The reasons behind Elon Musk’s decision to walk away from a settlement with the SEC are yet to be revealed, but by doing so, Musk has taken on what could very well be his most dangerous legal battle to date. The SEC, after all, is not only demanding that Musk pay civil penalties; the commission is also demanding that he be prohibited from acting as an officer or director of a publicly-traded company. Musk, for his part, gave a brief statement to CNBC regarding the SEC’s lawsuit against him.
“This unjustified action by the SEC leaves me deeply saddened and disappointed. I have always taken action in the best interests of truth, transparency, and investors. Integrity is the most important value in my life, and the facts will show I never compromised this in any way,” Musk said.
Tesla’s Board of Directors has issued a statement expressing its full support for Elon Musk.
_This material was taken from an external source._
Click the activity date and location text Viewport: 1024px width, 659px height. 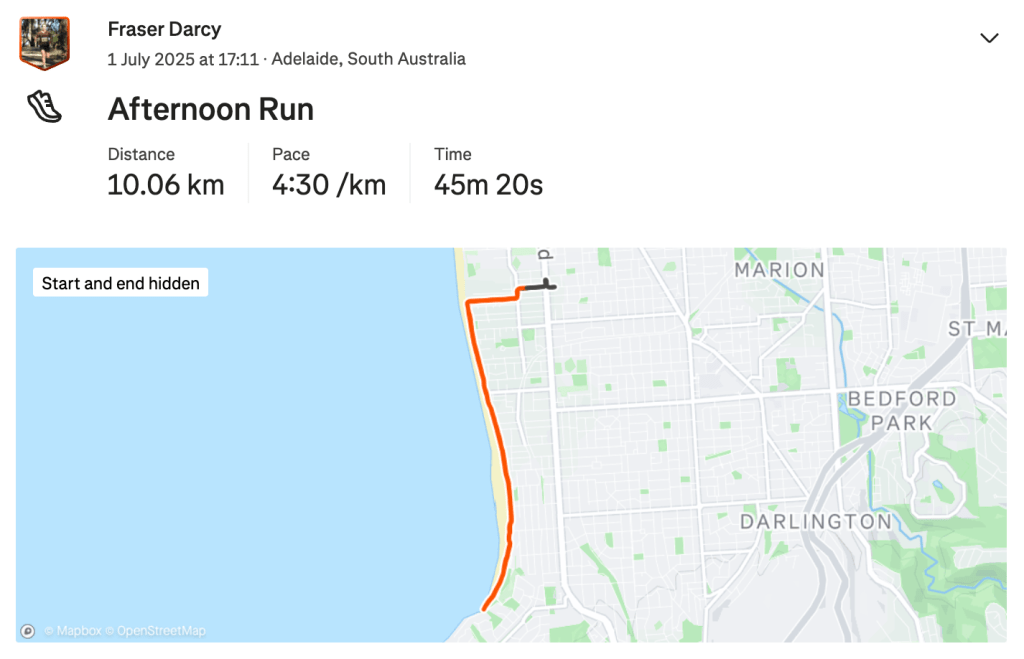point(287,59)
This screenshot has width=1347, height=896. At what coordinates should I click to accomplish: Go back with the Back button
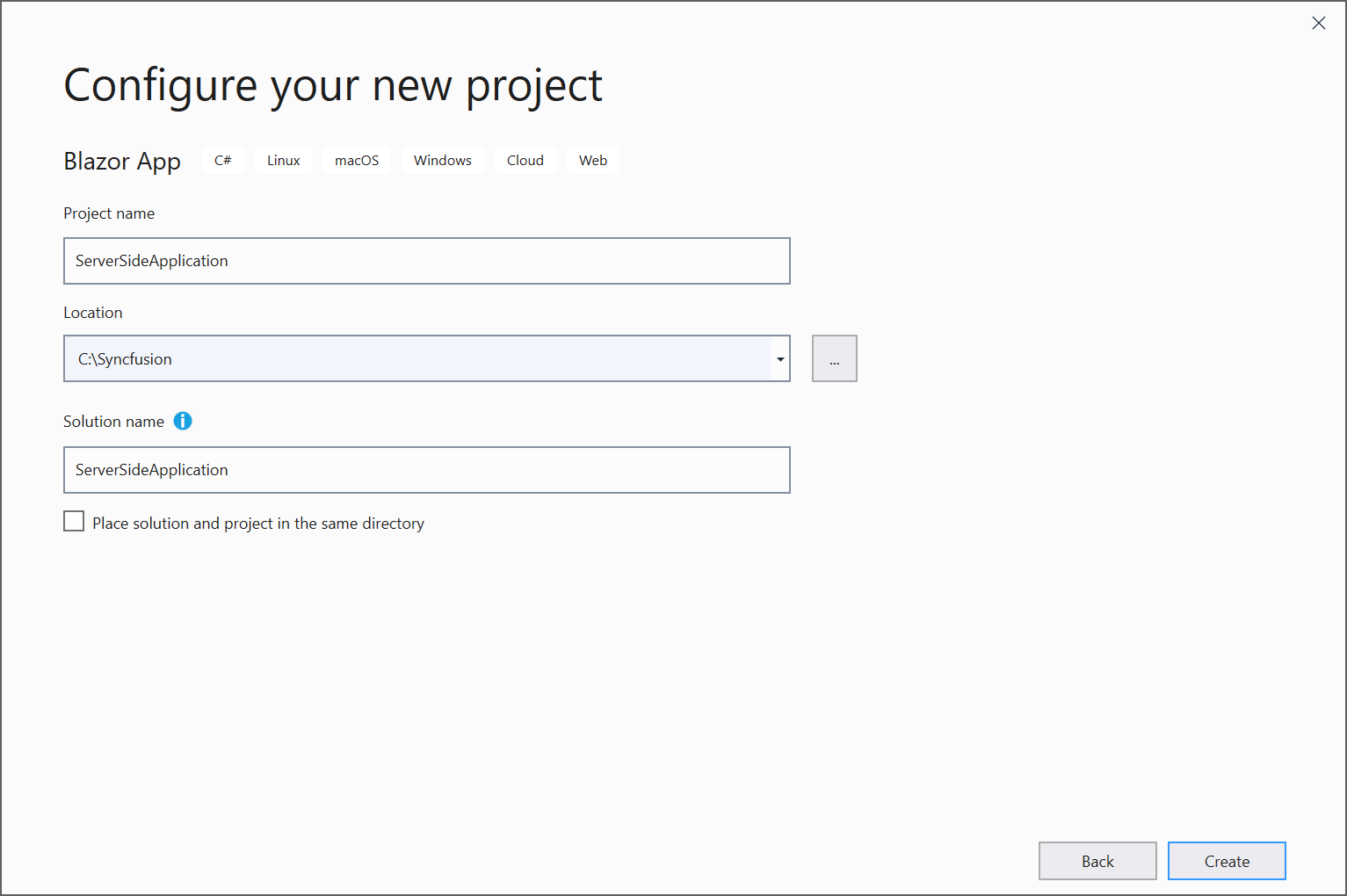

The board’s statement, while brief, emphasized that apart from standing behind the beleaguered CEO, Tesla is focused on its fundamentals, particularly the ongoing Model 3 production ramp. Following is the Telsa Board of Directors’ statement about the SEC filing.
“Tesla and the board of directors are fully confident in Elon, his integrity, and his leadership of the company, which has resulted in the most successful U.S. auto company in over a century. Our focus remains on the continued ramp of Model 3 production and delivering for our customers, shareholders, and employees.”
Considering that he opted to walk away from a settlement with the SEC, it appears that Elon Musk is once more choosing to pursue a more difficult path forward. Such tendencies are classic Elon Musk, though past announcements from the CEO do suggest that he foresaw adverse developments coming in Tesla’s direction. In a letter to the company’s employees earlier this month, for example, Musk urged employees to stand firm and focus on meeting its ambitious and self-imposed targets.
One of Tesla’s electric car assembly lines at its Fremont, CA factory.
“We are about to have the most amazing quarter in our history, building and delivering more than twice as many cars as we did last quarter. For a while, there will be a lot of fuss and noise in the media. Just ignore them. Results are what matter and we are creating the most mind-blowing growth in the history of the automotive industry,” Musk wrote.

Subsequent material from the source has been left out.